I have a large data frame (40M rows) and I want to filter rows based on a single column if the value matches the condition in the groupby object.
For example, here are some random data. The "letter" column will have thousands of unique values:
xyz letter 0 47 86 30 e 1 58 9 28 b 2 96 59 42 a 3 79 6 45 e 4 77 80 37 d 5 66 91 35 d 6 96 31 52 d 7 56 8 26 e 8 78 96 14 a 9 22 60 13 e 10 75 82 9 d 11 5 54 29 c 12 83 31 40 e 13 37 70 2 c 14 53 67 66 a 15 76 33 78 d 16 64 67 81 b 17 23 94 1 d 18 10 1 31 e 19 52 11 3 d
Apply the group in the letter column and get the sum of the x column for each letter:
df.groupby('letter').x.sum() >>> a 227 b 122 c 42 d 465 e 297
Then I sort to see the letters with the largest amount and manually determine the threshold. In this example, the threshold may be 200.
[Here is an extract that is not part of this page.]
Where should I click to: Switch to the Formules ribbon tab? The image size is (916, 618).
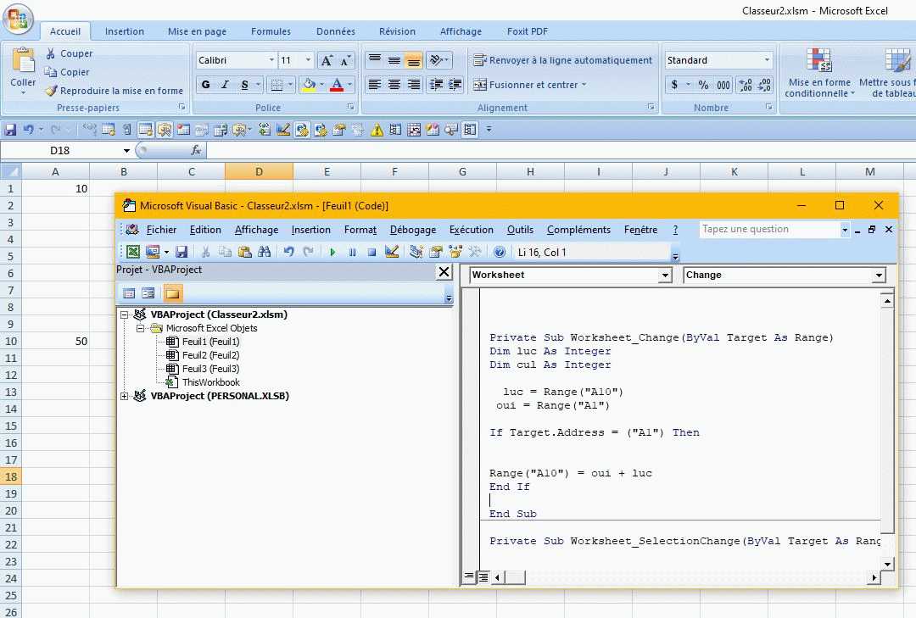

df.groupby('letter').x.sum().reset_index().sort_values('x', ascending=False) >>> letter x 3 d 465 4 e 297 0 a 227 1 b 122 2 c 42
Here where I am stuck. In the original framework, I want to save the letters if the group from the sum of the column 'x'> 200, and discard the remaining rows. Therefore, in this example, it will save all rows with d, e, or a.
I tried something like this, but it does not work:
df.groupby('letter').x.sum().filter(lambda x: len(x) > 200)
And even if I filter the groupby object, how can I use it to filter the original frame?